Lichao Wu, Mohamadreza Rostami, and Huimin Li, Technical University of Darmstadt; Jeyavijayan Rajendran, Texas A&M University; Ahmad-Reza Sadeghi, Technical University of Darmstadt
Hardware security is crucial for ensuring trustworthy computing systems. However, the growing complexity of hardware designs has introduced new vulnerabilities that are challenging and expensive to address after fabrication. Hardware fuzz testing, particularly whitebox fuzzing, is promising for scalable and adaptable hardware vulnerability detection. Despite its potential, existing hardware fuzzers face significant challenges, including the complexity of input semantics, limited feedback utilization, and the need for extensive test cases.

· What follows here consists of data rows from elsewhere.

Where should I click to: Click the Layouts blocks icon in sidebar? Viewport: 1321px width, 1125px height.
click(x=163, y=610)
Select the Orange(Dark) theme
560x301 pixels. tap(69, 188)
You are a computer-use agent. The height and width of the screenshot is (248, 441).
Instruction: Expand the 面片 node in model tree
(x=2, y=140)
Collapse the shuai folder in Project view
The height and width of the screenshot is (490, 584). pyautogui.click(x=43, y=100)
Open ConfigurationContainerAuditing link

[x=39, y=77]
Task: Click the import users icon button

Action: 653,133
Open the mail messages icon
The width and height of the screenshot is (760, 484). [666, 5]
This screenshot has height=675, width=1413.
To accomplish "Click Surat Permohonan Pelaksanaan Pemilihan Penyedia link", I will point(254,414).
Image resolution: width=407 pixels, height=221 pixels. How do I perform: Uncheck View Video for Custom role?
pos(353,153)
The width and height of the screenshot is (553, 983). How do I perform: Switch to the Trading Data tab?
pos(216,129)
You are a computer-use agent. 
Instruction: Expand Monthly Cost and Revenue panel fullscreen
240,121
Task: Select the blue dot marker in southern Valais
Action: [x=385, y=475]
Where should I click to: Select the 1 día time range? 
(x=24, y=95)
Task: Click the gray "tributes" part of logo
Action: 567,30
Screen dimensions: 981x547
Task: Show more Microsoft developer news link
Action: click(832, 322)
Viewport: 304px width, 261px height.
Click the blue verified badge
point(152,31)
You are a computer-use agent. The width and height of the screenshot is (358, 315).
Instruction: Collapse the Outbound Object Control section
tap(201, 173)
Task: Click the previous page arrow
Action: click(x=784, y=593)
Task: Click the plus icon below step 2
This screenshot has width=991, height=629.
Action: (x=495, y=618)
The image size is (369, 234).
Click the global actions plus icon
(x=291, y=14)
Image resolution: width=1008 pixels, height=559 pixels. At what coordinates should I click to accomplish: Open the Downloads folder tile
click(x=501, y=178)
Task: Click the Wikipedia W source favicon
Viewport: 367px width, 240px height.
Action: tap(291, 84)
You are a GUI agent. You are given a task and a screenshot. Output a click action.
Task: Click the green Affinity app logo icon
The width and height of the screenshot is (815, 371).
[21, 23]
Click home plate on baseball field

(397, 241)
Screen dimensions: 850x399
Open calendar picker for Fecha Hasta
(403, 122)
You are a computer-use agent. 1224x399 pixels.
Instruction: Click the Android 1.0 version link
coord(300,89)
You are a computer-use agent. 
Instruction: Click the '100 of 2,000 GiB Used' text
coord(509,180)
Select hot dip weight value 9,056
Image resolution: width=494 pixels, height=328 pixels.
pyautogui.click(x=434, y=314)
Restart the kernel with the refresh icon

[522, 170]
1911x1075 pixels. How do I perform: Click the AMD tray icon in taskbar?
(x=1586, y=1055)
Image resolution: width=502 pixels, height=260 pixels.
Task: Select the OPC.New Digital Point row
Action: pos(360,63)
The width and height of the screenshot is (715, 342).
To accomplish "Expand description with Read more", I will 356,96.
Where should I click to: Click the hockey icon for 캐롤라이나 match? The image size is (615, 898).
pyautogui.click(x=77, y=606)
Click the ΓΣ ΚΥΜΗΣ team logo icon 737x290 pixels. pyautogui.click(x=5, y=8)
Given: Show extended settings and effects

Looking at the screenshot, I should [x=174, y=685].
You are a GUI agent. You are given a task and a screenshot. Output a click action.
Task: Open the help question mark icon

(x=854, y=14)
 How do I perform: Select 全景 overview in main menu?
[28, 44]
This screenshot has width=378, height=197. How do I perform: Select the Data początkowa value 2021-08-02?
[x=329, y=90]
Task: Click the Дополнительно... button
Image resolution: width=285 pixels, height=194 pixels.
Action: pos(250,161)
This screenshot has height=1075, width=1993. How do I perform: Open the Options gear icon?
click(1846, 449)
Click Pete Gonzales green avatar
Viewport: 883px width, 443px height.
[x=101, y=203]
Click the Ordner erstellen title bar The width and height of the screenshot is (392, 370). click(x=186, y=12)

To address these limitations, we propose GenHuzz, a novel white-box hardware fuzzing framework that reframes fuzzing as an optimization problem by optimizing the fuzzing policy to generate more subtle and effective test cases for vulnerability and bug detection. GenHuzz utilizes a language model-based fuzzer to intelligently generate RISC-V assembly instructions, which are then dynamically optimized through a Hardware-Guided Reinforcement Learning framework incorporating real-time feedback from the hardware. GenHuzz is uniquely capable of understanding and exploiting complex interdependencies between instructions, enabling the discovery of deeper bugs and vulnerabilities. Our evaluation of three RISC-V cores demonstrates that GenHuzz achieves significantly higher hardware coverage with fewer test cases than four state-of-the-art fuzzers. GenHuzz detects all known bugs reported in existing studies with fewer test cases. Furthermore, it uncovers 10 new vulnerabilities, 5 of which are the most severe hardware vulnerabilities ever detected by a hardware fuzzer targeting the same cores, with CVSS v3 severity scores exceeding 7.3 out of 10.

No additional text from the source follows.